> **Directions**:
From the entries below, reproduce exactly the line containing "The image size", the line containing "The width and", and every line in between, with nothing added.

> **Collected data**:
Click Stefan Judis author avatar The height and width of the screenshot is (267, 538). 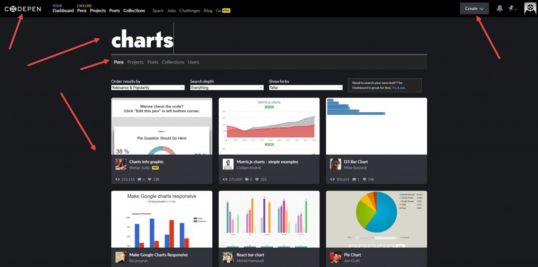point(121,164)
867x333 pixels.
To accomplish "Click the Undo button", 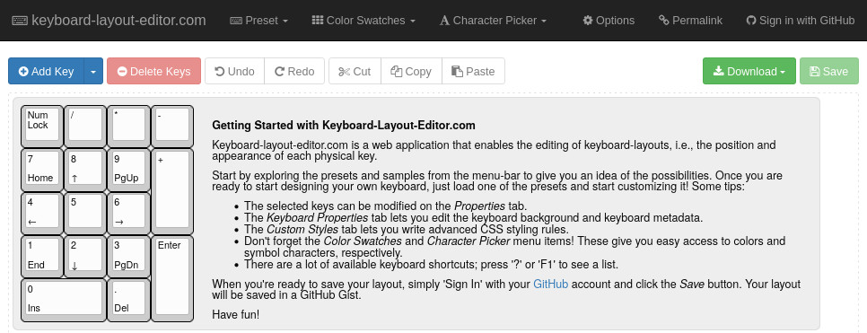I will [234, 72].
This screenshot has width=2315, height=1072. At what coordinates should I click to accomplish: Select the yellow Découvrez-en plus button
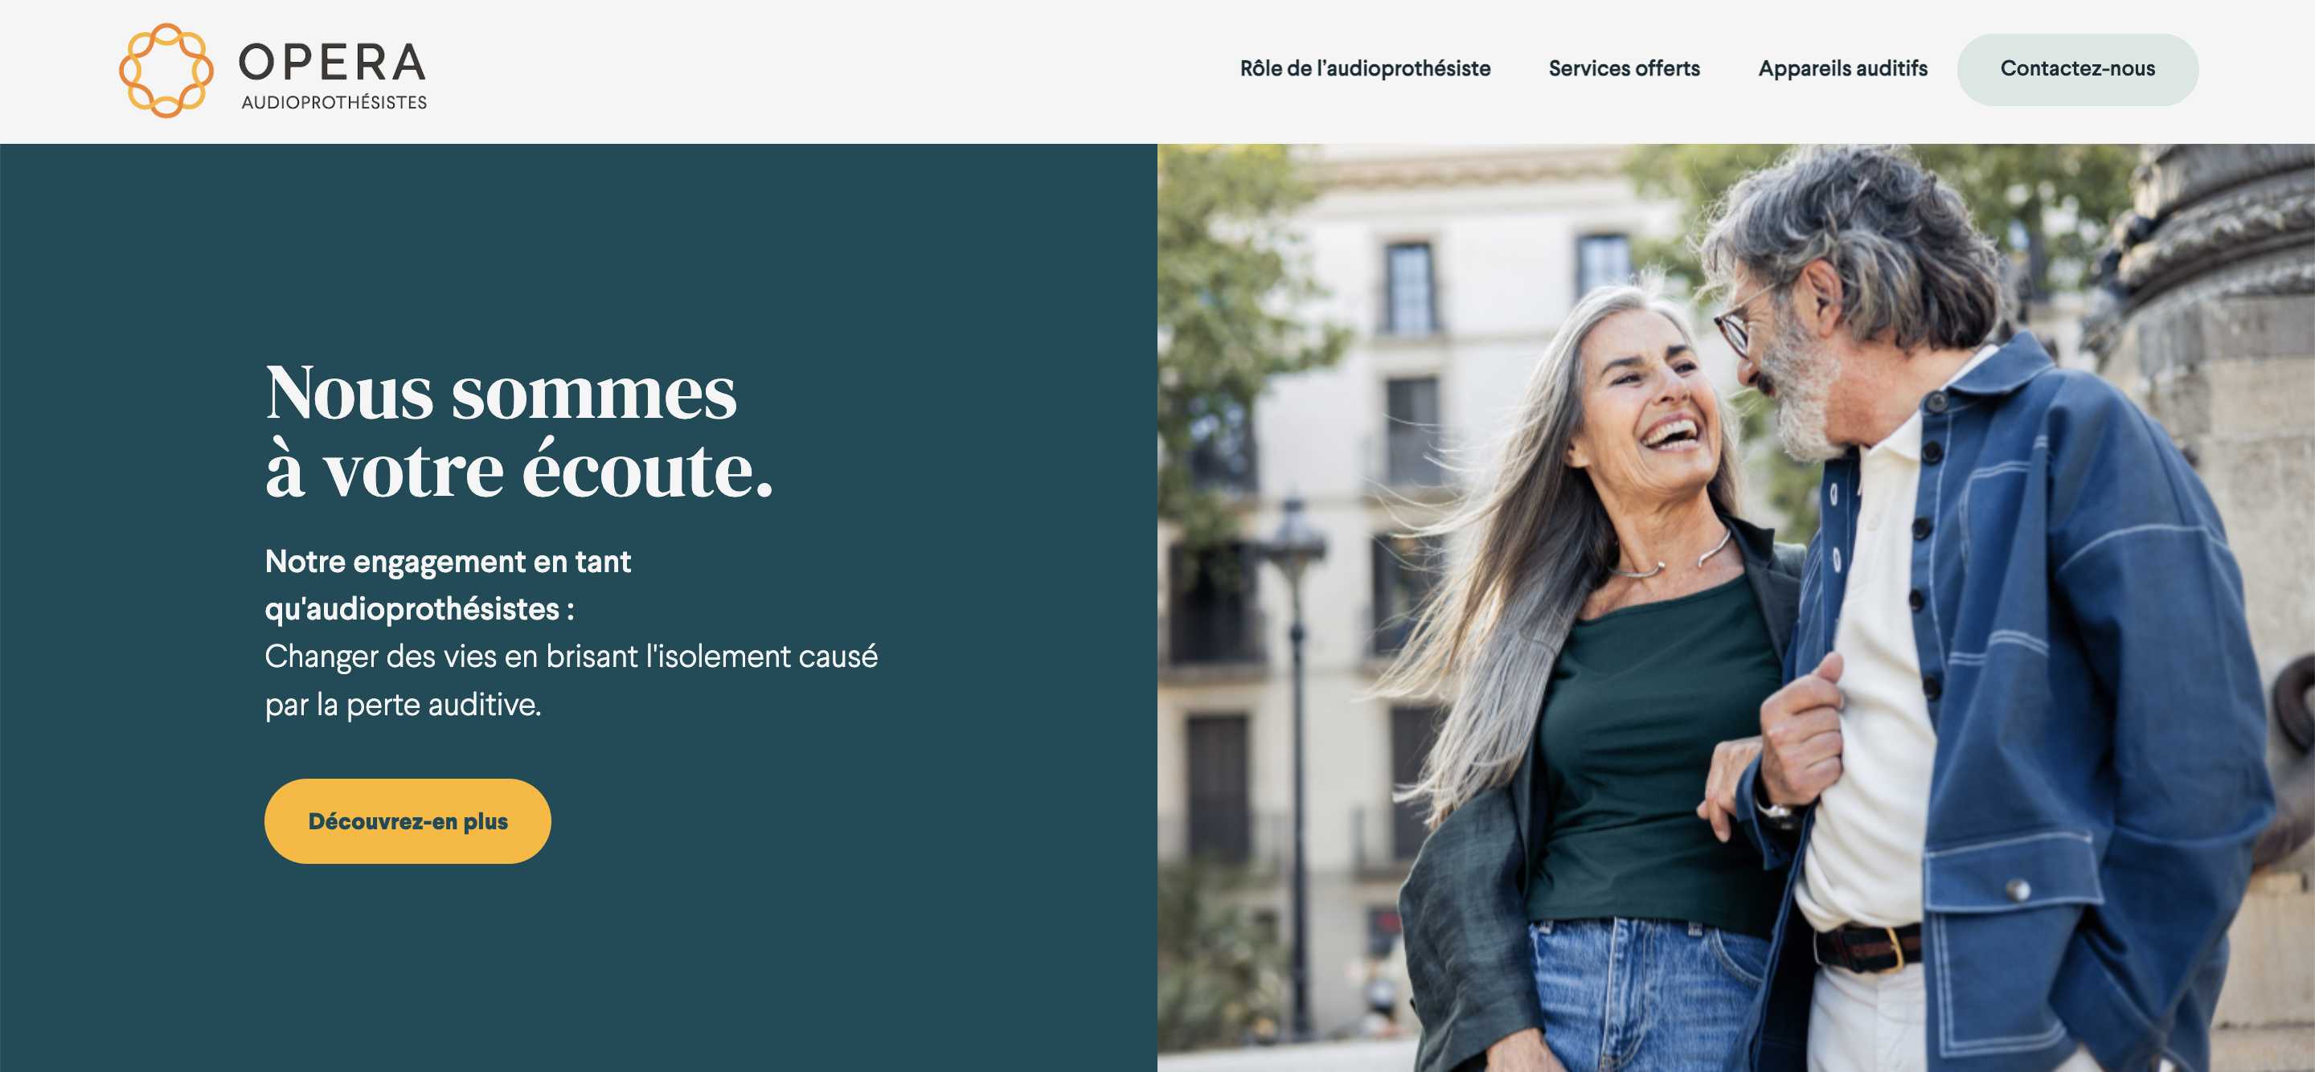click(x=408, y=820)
* * *
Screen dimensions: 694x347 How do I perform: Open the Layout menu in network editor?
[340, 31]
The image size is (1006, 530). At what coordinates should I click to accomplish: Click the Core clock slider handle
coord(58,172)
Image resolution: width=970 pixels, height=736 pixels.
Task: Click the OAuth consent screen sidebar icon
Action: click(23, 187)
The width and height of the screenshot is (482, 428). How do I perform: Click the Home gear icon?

> **Written solution**:
The image size is (1006, 530). At what coordinates should I click to accomplish: Click the Core clock slider handle
coord(58,172)
Image resolution: width=970 pixels, height=736 pixels.
Task: Click the OAuth consent screen sidebar icon
Action: click(23, 187)
The width and height of the screenshot is (482, 428). How do I perform: Click the Home gear icon?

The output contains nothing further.